Poison ivy plants have glossy leaflets in groups of three. In late summer or early autumn, clusters of buckshot-sized white “berries” appear on older plants. Years ago, folks came up with a handy jingle to help remember these key identification characteristics: “Leaflets three, let it be; berries white, poisonous sight.”
Individual plants may differ considerably, from long, high-climbing vines growing on trees to individual shrubs or dense, low-growing ground cover. The plants lose all their leaves in winter, a fact making many people more susceptible to exposure during this season when poison ivy is more difficult to identify. Poison oak also grows in Arkansas but is confined to smaller portions of western and central counties. This close relative of poison ivy also has three leaflets and produces similar allergic reactions. Poison sumac does not occur in the state.
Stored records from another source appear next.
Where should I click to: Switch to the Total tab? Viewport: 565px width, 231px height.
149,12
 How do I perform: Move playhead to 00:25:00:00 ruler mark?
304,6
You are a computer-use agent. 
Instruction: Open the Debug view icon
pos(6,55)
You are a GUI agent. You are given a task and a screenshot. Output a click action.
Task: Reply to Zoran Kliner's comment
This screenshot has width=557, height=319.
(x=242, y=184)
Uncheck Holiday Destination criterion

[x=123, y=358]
All parts of poison ivy — the leaves, twigs, flowers, berries and roots — contain an oil compound called urushiol. This sticky, sap-like substance is extremely virulent and long-lived. Get as little as 1-billionth of a gram on your skin and you might be scratching yourself silly. And urushiol is so stable, it has been proven to remain active on dried plant specimens for over 200 years!
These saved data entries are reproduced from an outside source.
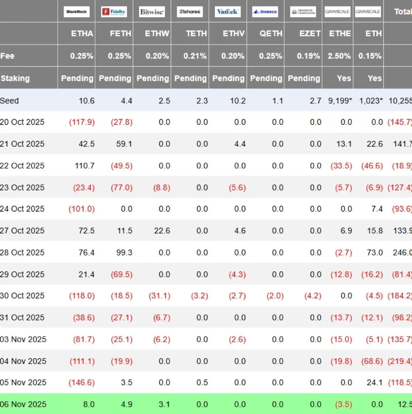Click ETHA's (146.6) outflow on 05 Nov
This screenshot has height=414, width=412.
pos(82,383)
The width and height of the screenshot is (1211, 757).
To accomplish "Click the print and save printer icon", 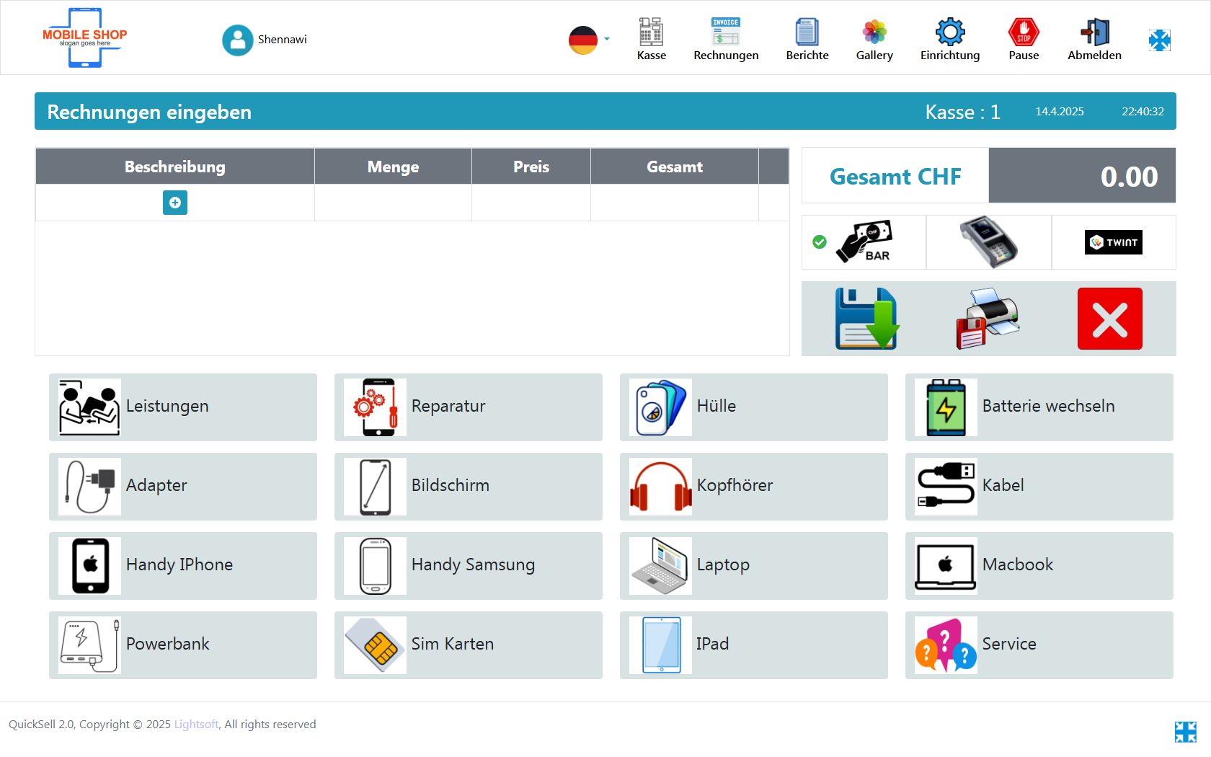I will coord(988,319).
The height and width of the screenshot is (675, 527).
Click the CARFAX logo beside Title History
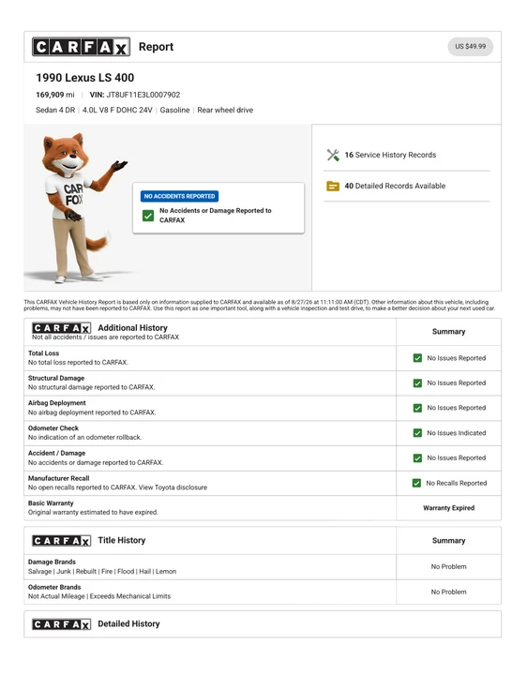[62, 541]
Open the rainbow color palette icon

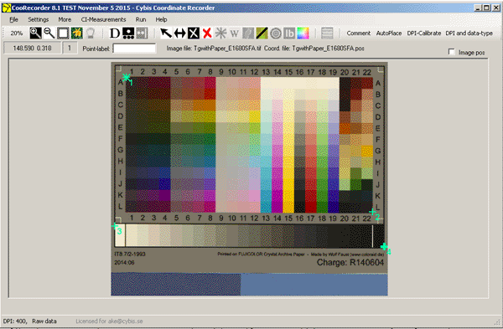click(303, 33)
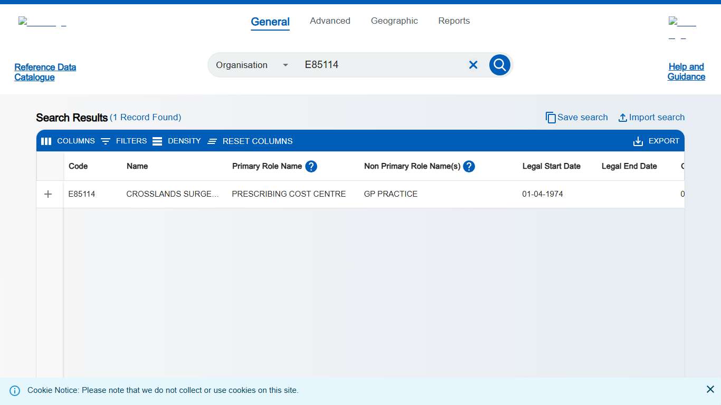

Touching the plant allows the skin to absorb this irritating toxin. If the victim is allergic, the contact point will redden eight to 24 hours after exposure. The skin then develops itchy blisters or bumps. The entire affliction may last more than a week, long enough for the sufferer to think the itching will drive him crazy.
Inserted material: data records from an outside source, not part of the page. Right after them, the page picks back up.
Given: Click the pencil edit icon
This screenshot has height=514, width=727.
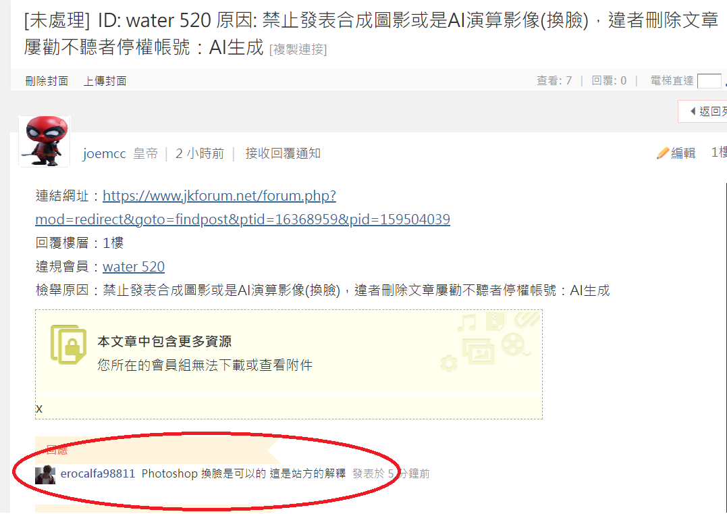Looking at the screenshot, I should [x=663, y=153].
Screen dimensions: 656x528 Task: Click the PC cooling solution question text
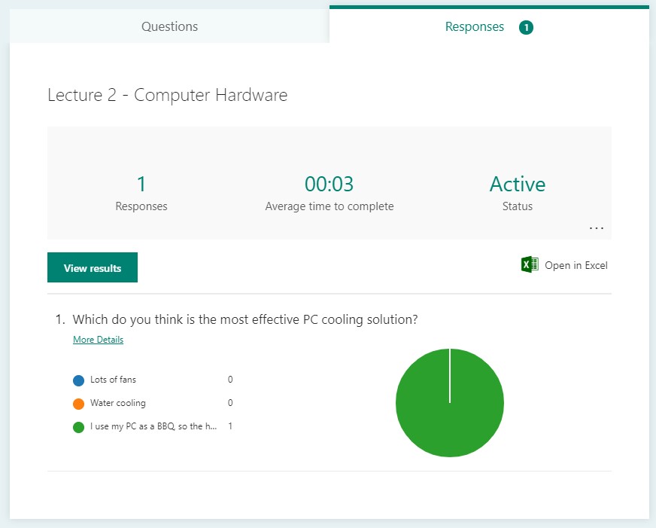[244, 319]
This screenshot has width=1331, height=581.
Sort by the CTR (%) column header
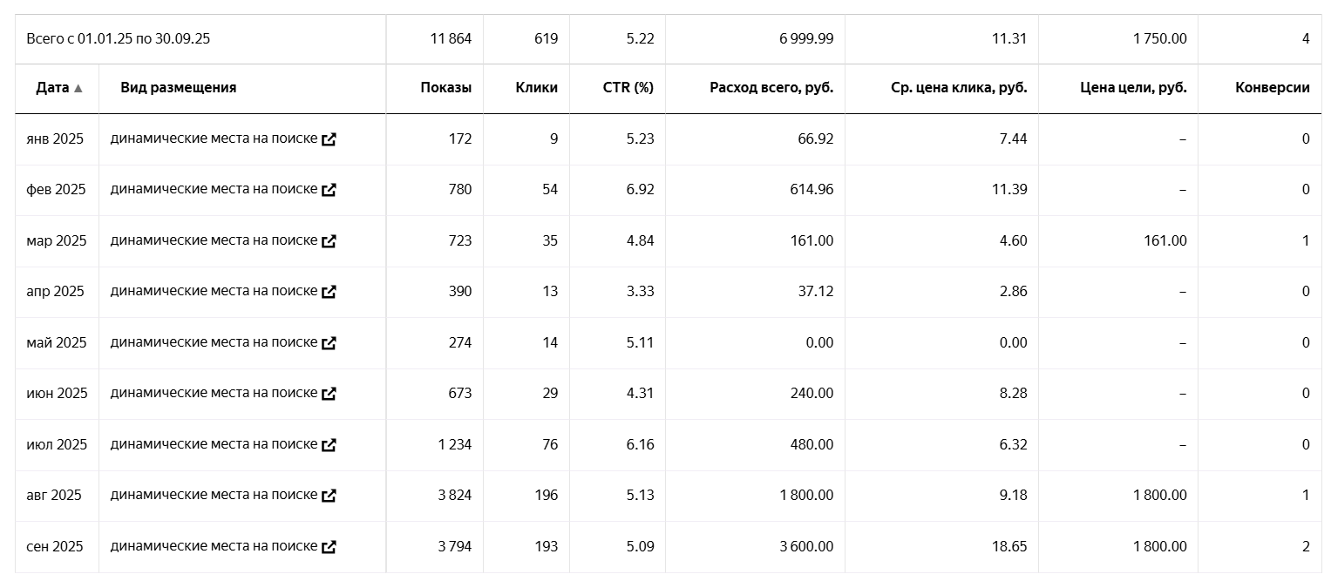(x=628, y=88)
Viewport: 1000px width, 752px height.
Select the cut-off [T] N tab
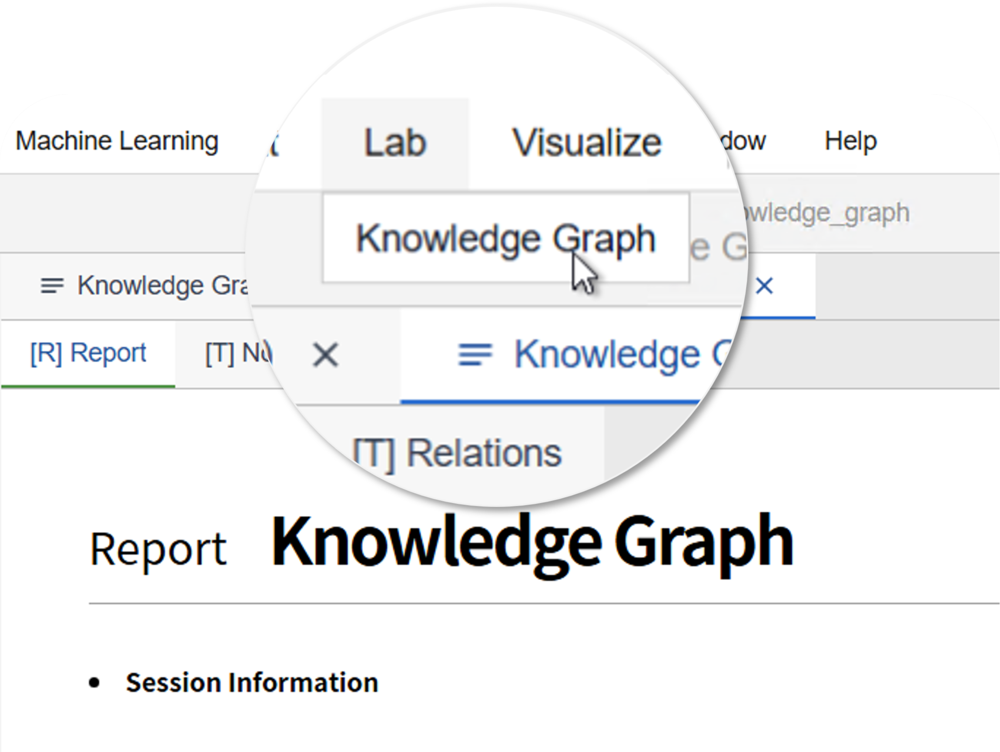(x=238, y=353)
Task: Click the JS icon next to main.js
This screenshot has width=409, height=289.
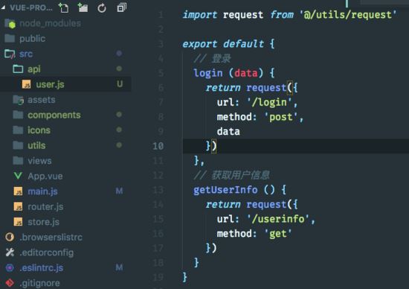Action: tap(18, 191)
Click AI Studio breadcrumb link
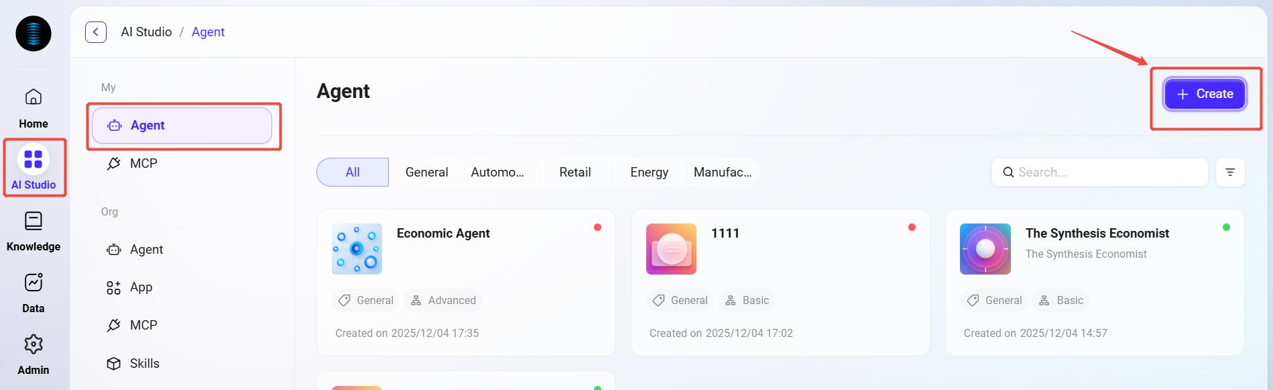 146,32
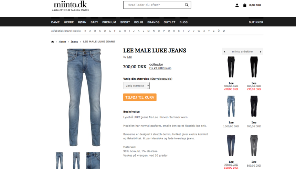
Task: Select the close-up waistband thumbnail
Action: (93, 160)
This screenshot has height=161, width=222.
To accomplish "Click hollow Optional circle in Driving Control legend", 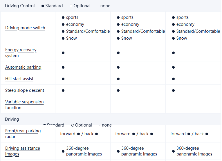I will 71,6.
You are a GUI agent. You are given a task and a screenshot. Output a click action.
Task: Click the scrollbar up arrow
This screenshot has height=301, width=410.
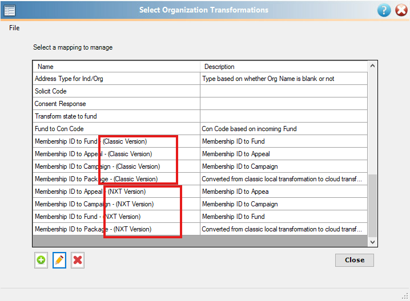tap(373, 67)
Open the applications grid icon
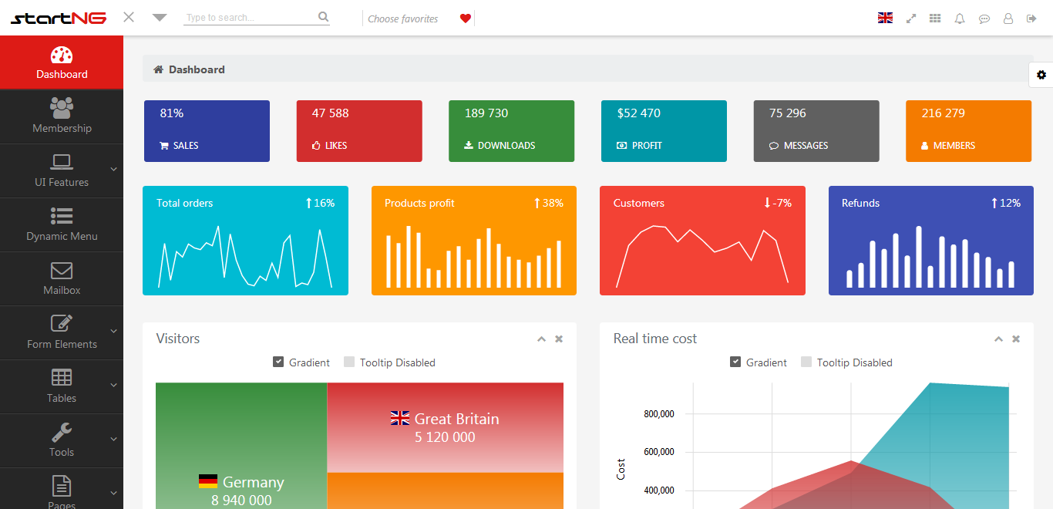 point(935,19)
Despite popular misconceptions, scratching the lesions isn’t what spreads the infection. Fluid in the blisters doesn’t contain urushiol. If the oil remains on skin near the blisters, however, it can easily be transferred when scratching.
A person need not actually touch the plants to contract the dermatitis, either. A poison-ivy attack also can occur after handling clothing, pets, sporting equipment, tools or even harvested game animals such as deer or squirrels that have come in contact with the plants.
Serious allergic reactions also can result from burning poison ivy. The vines may be unknowingly burned with firewood or leaves, and urushiol oil adheres to bits of soot and ash in the smoke. Anyone standing in or breathing the smoke is likely to experience a rapid and potentially dangerous allergic response. A person trying to rid the yard of the noxious weeds, chuckling with satisfaction while watching them go up in smoke, may not have the last laugh.
Herbicide sprays are the best means for eliminating the plants. Several companies sell aerosol products for use as poison-ivy killers that are effective if used according to direction. Contact herbicides such as Roundup are not as effective against this pest, and repeat sprays may be required.
Should you touch poison ivy, wash thoroughly with soap and water as soon as possible. Also wash your clothing, pets, camping gear or anything else you suspect of contamination. If you still contract the rash, you can help alleviate the itching with over-the-counter medications such as calamine lotion and Benadryl. More severe reactions may require doctor treatment and prescribed medications such as corticosteroid pills, ointments or shots.
Wearing a long-sleeved shirt, long pants and socks helps a person reduce contact with poison ivy when afield. But the only sure means of preventing an outbreak is learning to recognize the plants and avoid them.
Teach your children how to recognize poison ivy, too. It’s one loving thing an old scratcher can do for a young friend.